Retour à l’Alma Mater
Rencontre avec Alice Balfourier, nouvelle maître de conférence à l’ENS.
Formée initialement à l’ENS, Alice Balfourier est depuis décembre dernier maître de conférence en biochimie inorganique, à l’École. Elle nous raconte son parcours, ses recherches et ses ambitions pour ses élèves.
Elle le confie rapidement : « Le choix de la chimie n'a pas été si clair pour moi initialement. Il n'est pas toujours facile de choisir une spécialité en tant qu'étudiant, en ayant une vision limitée de chaque domaine. » Alice Balfourier utilise d’ailleurs la biologie et la physique dans le cadre de sa recherche actuelle. « Il est toujours difficile pour moi de dire que j'ai choisi la chimie, alors que celle-ci ne représente qu'une partie de mon travail quotidien. Je dirais plutôt que j'ai sélectionné ce qui m'intéressait dans chacune des trois disciplines scientifiques. Néanmoins, cette formation initiale en chimie reste centrale dans ma vie de chercheuse, car elle conditionne ma vision des problématiques sur lesquelles je travaille. »

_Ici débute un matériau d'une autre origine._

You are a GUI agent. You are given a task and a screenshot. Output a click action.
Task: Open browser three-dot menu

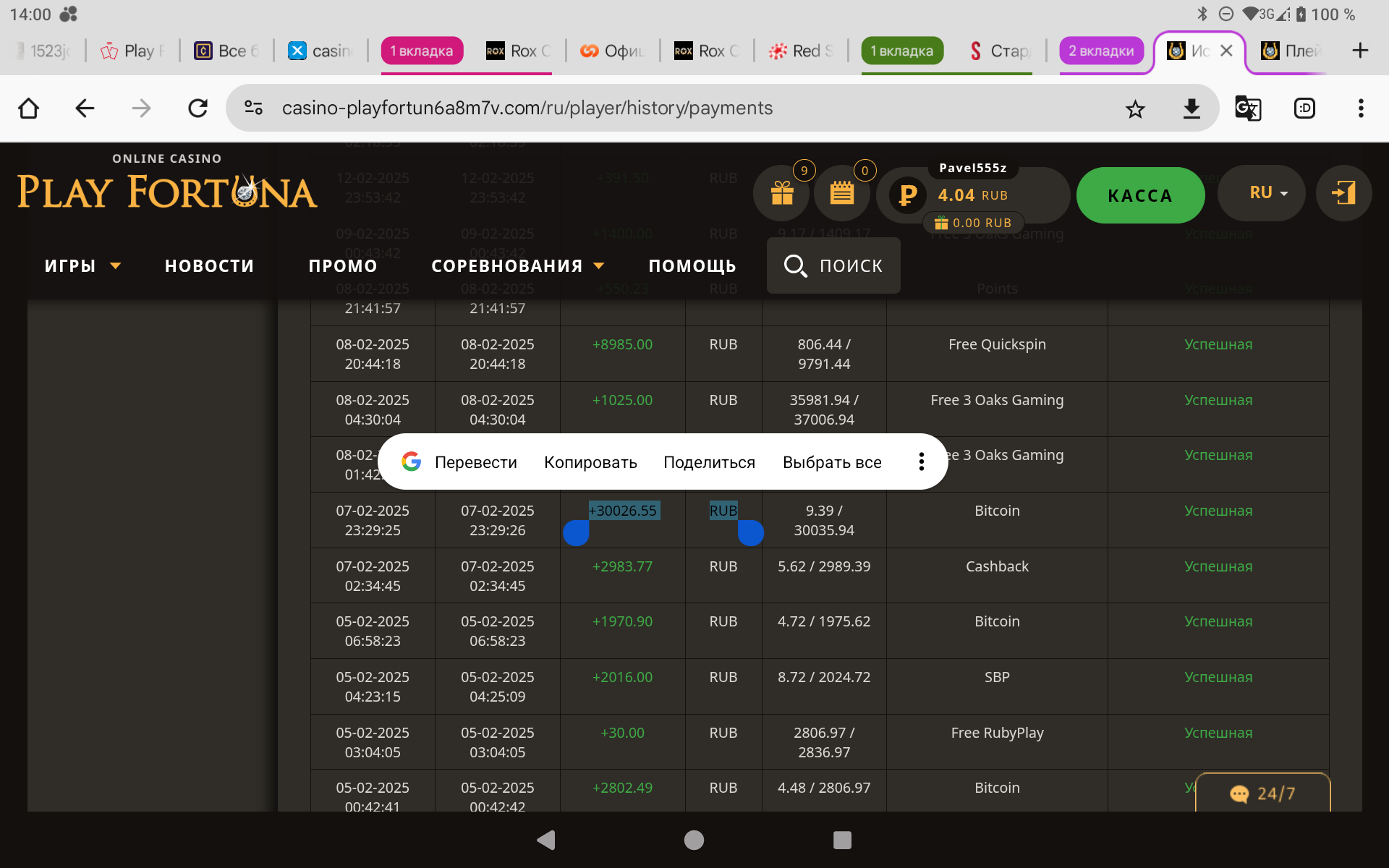coord(1360,109)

Mesurer le chemin parcouru
Cela étant dit, Alice Balfourier enseigne la chimie inorganique aux élèves de première année de l'ENS depuis décembre 2021. La chimie organique est le domaine de la chimie reposant sur les atomes les plus courant dans l'organisme, soit le carbone, l'hydrogène, l'oxygène ou l'azote principalement. À l’inverse, la chimie inorganique implique les quelques soixante autres éléments stables du tableau périodique, et en premier lieu les métaux. « C’est un sujet très large et les notions que j'enseigne servent de socle de connaissance pour comprendre la recherche liée à ce domaine, précise-t-elle. Cette seconde entrée à l'ENS lui permet également de mesurer le chemin parcouru depuis sa première rentrée à l'école en 2013 : « C’est la concrétisation matérielle de huit ans de travail, confit-elle. Le parcours de chercheur est difficile et hasardeux, fait parfois de sacrifices. La concurrence est rude, ce qui peut générer beaucoup de stress pour les jeunes chercheurs. »
Une recherche en or
Après une thèse sur l’assimilation dans les cellules humaines de nanoparticules d’or, ses recherches en post doctorat ont porté sur leur utilisation dans des applications à visée médicale. En l’espèce, elle a étudié des nanoparticules développées par une start-up suisse, Hemotune, qui grâce à leurs propriétés magnétiques, permettent l'élimination de toxines du sang. « Ces nanoparticules sont majoritairement composées de fer, un élément naturellement très présent dans notre organisme, ce qui les rend plus complexes à déceler, explique-t-elle. J'ai donc mis en place des méthodes permettant de détecter, de quantifier, et de suivre les transformations de ces nanoparticules après leur injection dans de petits rongeurs en vue de l'évaluation de leur profil toxicologique. » Alice compte bien mettre à profit cette technique dans le cadre de ses futures recherches au sein du laboratoire des biomolécules de l'ENS, qui travaille également sur le développement de complexes métalliques ou de nanoparticules pour le diagnostic ou la thérapie : « Ces outils biologiques et mes compétences en chimie ouvrent des perspectives très intéressantes pour la caractérisation d'espèces métalliques à visée biomédicales dans les systèmes biologiques et l'étude de leur métabolisation. »
L'enseignement de demain
Dans ses fonctions d’enseignement, la chercheuse fait face à une difficulté nouvelle. Elle mesure combien l'émergence de nouvelles technologies nécessite d'adapter l'enseignement universitaire, pour permettre aux étudiants d'appréhender ces nouveaux outils. « Un des enjeux actuels, à mes yeux, est de prendre le tournant de ces nouvelles approches, pour préparer au mieux les élèves à ces nouveaux défis. C'est notamment la raison qui m'a poussé à proposer au département de chimie un cours d'introduction aux outils statistiques pour la chimie. » Comme un écho à sa propre hésitation, Alice Balfourier conseille aux étudiants de ne pas se précipiter dans leur choix de spécialisation et de thèse. « Ce sont les premières pierres d’une carrière », indique-t-elle. Selon l’enseignante-chercheuse, une prise de contact avec les doctorants du laboratoire et si possible un stage, sont les meilleures armes pour commencer à appréhender un sujet et éventuellement développer une appétence. « C'est une démarche qui peut être coûteuse en temps, temps qui manque souvent aux étudiants pour des raisons financières, mais qui peut réellement changer l'expérience de la thèse et leur début de carrière. », conclue-t-elle.